Tiny fix k1 estimator typo and low_var_kl comments (#483)

fzyzcjy · web-flow · commit 7b2701ce8345 · 2025-10-20T11:58:21.000+08:00
diff --git a/slime/utils/arguments.py b/slime/utils/arguments.py
@@ -615,9 +615,9 @@ def add_algo_arguments(parser):
             parser.add_argument(
                 "--kl-loss-type",
                 type=str,
-                choices=["kl", "k2", "k3", "low_var_kl"],
-                default="kl",
-                help="Choose KL loss type: kl, k2, k3 low_var_kl",
+                choices=["k1", "k2", "k3", "low_var_kl"],
+                default="k1",
+                help="Choose KL loss type: kl, k2, k3, low_var_kl",
             )
             parser.add_argument(
                 "--advantage-estimator",
diff --git a/slime/utils/ppo_utils.py b/slime/utils/ppo_utils.py
@@ -24,20 +24,20 @@ def compute_approx_kl(
 
     log_ratio = log_probs.float() - log_probs_base.float()
 
-    if kl_loss_type == "kl":
+    if kl_loss_type == "k1":
         return log_ratio
     elif kl_loss_type == "k2":
         log_ratio = log_probs.float() - log_probs_base.float()

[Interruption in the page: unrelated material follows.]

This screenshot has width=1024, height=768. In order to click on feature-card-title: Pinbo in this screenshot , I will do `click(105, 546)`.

         log_ratio = log_ratio**2 / 2.0
         return log_ratio
     elif kl_loss_type == "k3":
+        # The non negative kl approximation in
+        # http://joschu.net/blog/kl-approx.html
+        # Besides non negative, it is also unbiased and have lower variance.

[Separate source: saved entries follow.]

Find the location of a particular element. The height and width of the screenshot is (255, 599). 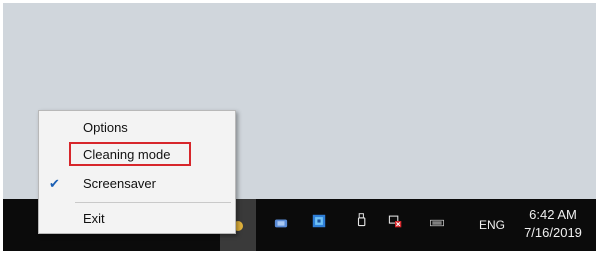

clock-date: 7/16/2019 is located at coordinates (553, 232). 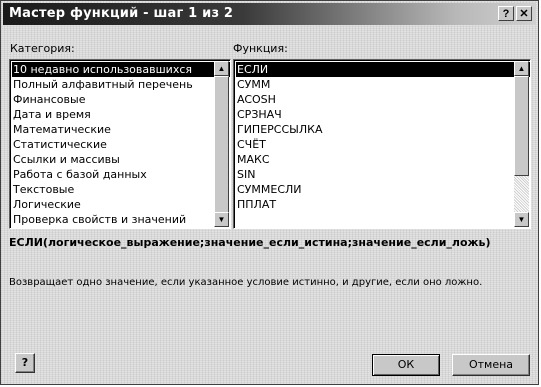 I want to click on category-list-item: Дата и время, so click(x=121, y=114).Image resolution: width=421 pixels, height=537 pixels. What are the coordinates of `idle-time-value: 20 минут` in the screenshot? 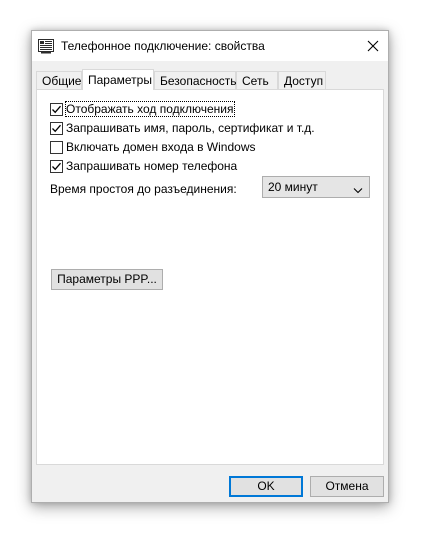 It's located at (293, 187).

         log_ratio = -log_ratio
         log_ratio = log_ratio.exp() - 1 - log_ratio
         return log_ratio
     elif kl_loss_type == "low_var_kl":
-        # The non negative kl approximation in
-        # http://joschu.net/blog/kl-approx.html
-        # Besides non negative, it is also unbiased and have lower variance.
         log_ratio = -log_ratio
         log_ratio = log_ratio.exp() - 1 - log_ratio
         return torch.clamp(log_ratio, min=-10, max=10)